Top law man joining Waikato
29 June 2016
Recently retired Senior Court of Appeal judge and president of the New Zealand Law Commission Sir Grant Hammond is joining Te Piringa - Faculty of Law on a part-time basis as a Professor of Judicial Studies.
Sir Grant, knighted in 2011 for services to law and who received Waikato University’s first Doctor of Laws degree in 2014, will be teaching a course in judicial remedies and assisting with supervision of graduate students.
The judge has had an extensive career that’s combined practice with academia, taking him all over the world.
His early days were spent at Tompkins Wake in Hamilton where he was a partner who worked mostly in litigation. From there he headed for North America, first taking up a teaching fellowship position at the University of Illinois, then working as associate professor at Dalhousie University in Canada and on to a professorial appointment at the University of Alberta, where he was also director of The Institute of Law Research and Reform.

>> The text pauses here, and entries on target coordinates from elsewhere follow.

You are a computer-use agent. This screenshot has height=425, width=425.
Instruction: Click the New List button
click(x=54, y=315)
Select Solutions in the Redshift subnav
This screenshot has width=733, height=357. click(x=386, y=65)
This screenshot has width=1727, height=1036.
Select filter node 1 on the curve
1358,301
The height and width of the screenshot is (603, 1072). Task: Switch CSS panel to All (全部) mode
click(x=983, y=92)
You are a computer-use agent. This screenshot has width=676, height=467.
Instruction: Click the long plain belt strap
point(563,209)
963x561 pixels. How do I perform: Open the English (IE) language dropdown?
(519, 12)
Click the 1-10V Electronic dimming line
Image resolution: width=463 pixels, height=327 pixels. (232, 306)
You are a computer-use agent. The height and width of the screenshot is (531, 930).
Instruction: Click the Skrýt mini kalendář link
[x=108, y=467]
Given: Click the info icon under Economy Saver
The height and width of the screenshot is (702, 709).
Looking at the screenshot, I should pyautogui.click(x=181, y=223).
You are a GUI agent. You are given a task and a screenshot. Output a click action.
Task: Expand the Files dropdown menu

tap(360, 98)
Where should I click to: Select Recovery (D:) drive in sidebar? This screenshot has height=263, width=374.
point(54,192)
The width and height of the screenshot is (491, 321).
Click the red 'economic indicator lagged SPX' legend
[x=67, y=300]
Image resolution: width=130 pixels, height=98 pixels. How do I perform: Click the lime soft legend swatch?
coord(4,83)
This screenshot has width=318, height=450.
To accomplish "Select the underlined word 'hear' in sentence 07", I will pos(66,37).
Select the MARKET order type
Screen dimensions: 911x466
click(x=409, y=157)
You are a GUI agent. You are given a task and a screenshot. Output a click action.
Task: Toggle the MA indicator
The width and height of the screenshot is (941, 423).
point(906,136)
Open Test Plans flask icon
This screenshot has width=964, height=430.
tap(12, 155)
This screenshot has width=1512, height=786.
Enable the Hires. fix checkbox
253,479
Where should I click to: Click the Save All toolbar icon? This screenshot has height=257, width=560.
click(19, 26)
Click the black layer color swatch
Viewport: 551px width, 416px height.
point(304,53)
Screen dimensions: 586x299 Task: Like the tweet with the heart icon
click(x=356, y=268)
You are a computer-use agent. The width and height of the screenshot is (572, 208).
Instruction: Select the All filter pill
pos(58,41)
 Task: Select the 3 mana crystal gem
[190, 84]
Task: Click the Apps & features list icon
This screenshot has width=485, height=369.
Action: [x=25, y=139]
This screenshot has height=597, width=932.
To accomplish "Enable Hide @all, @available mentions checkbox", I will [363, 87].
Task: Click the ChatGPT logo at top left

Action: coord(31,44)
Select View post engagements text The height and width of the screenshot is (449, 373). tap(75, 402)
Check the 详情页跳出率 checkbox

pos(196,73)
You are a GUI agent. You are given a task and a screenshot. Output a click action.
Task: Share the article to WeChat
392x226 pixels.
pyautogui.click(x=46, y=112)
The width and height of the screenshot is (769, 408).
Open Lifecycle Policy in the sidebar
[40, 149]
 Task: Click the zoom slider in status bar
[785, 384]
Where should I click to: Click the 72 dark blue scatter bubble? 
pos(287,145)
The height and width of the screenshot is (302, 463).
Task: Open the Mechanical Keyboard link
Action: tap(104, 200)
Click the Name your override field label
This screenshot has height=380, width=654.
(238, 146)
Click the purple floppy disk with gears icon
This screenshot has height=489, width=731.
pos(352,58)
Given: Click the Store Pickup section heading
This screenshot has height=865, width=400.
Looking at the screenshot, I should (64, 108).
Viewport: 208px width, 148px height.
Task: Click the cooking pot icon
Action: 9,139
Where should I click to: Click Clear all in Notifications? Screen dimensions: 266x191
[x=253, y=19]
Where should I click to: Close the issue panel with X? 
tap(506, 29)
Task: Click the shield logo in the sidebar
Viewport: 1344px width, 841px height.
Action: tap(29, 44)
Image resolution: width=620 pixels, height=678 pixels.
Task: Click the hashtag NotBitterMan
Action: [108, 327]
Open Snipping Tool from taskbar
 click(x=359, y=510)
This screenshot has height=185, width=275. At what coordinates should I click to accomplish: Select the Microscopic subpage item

By the late 1980s, Sir Grant decided it was time to come home and was appointed Professor of Commercial Law at the University of Auckland and subsequently became Dean of Law.
From there it was to the bench where he was a High Court judge for 11 years and presided over many civil and criminal cases. Two Waikato cases that still stick in his mind were the Tainui settlement case – the first Treaty of Waitangi settlement to be signed, and the 1995 New Empire Hotel arson in Frankton – in which six people died. The trial was the first in New Zealand to allow television cameras in the court.
Sir Grant then spent a decade as a judge of the Court of Appeal. In 2010 he was also appointed, and still is, a judge of the Samoa Court of Appeal. In the same year he took up the presidency of the New Zealand Law Commission and chair of the Legislation Advisory Committee to Parliament.
Whilst on judicial sabbaticals Sir Grant has also taught as a visiting professor at Cornell University (New York) and was the Robert S Campbell Fellow at Magdalen College at Oxford in 2008. He continues to travel widely to talk about aspects of New Zealand law and has published a large number of books and book chapters on a variety of legal subjects.
He has also made himself available to undertake arbitrations. He was the author of Canadian legislation and has significant North American experience in this area.
Coming from a family farming background, Sir Grant says he’s pleased to be associated with the Waikato again; he grew up here and says it is “home”.